我想抓几个网页。我正在使用php和简单的html dom解析器。 例如,试图抓取此网站:https://www.autotrader.co.uk/motorhomes/motorhome-dealers/bc-motorhomes-ayr-dpp-10004733?channel=motorhomes&page=5
我使用此加载网址。
$html = new simple_html_dom();
$html->load_file($url);
这会加载正确的页面。
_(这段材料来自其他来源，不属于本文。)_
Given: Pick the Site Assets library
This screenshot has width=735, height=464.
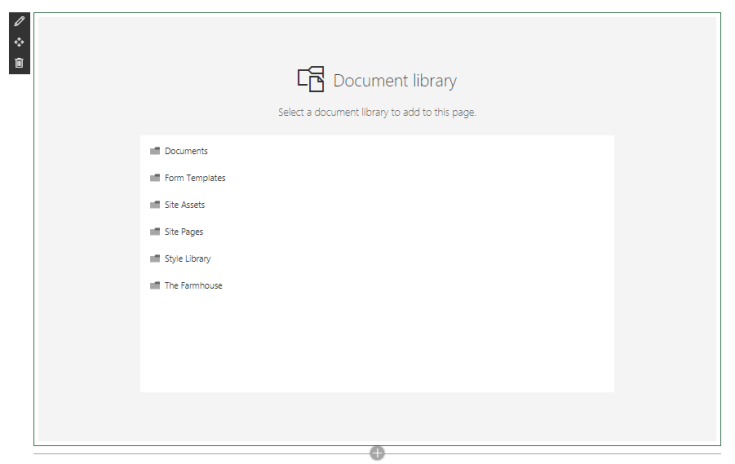Looking at the screenshot, I should (x=185, y=205).
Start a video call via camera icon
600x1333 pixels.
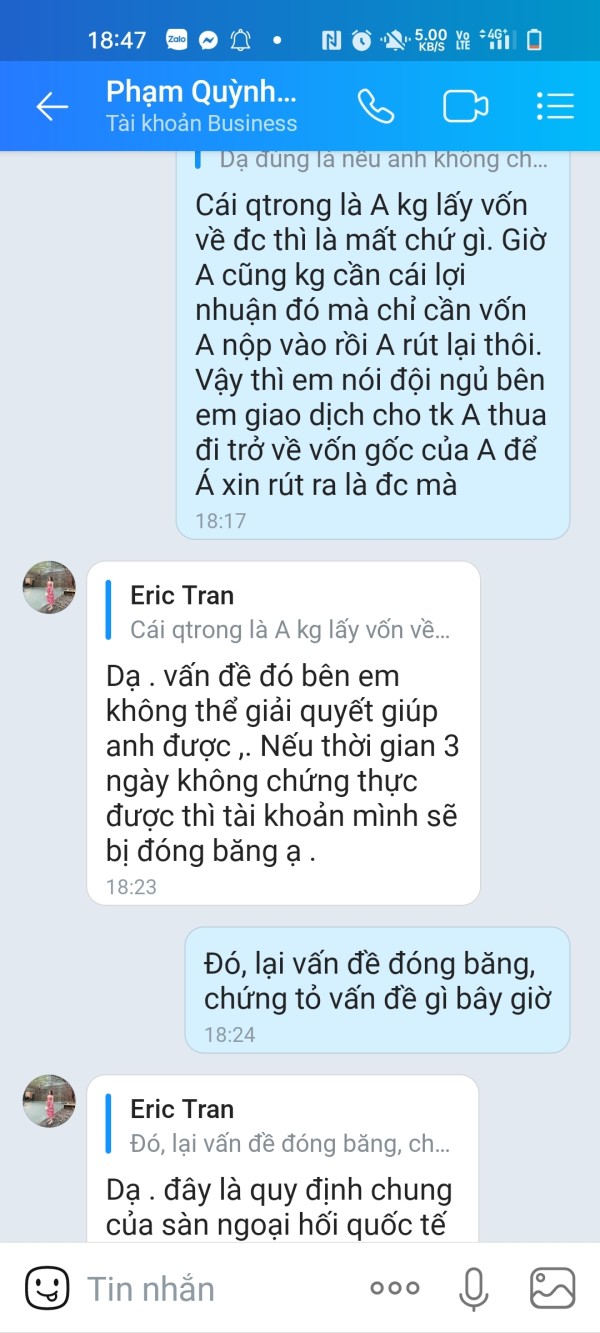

然后我找到下一页链接,这里将是: https://www.autotrader.co.uk/motorhomes/motorhome-dealers/bc-motorhomes-ayr-dpp-10004733?channel=motorhomes&page=6
只是页面值从5更改为6.获取下一个链接的代码段是:
function getNextLink($_htmlTemp)
{
//Getting the next page links
$aNext = $_htmlTemp->find('a.next', 0);
$nextLink = $aNext->href;
return $nextLink;
}
上述方法返回页面值为6的正确链接。 现在,当我尝试加载下一个链接时,它会从网址中删除第一个缺少页面查询的默认页面。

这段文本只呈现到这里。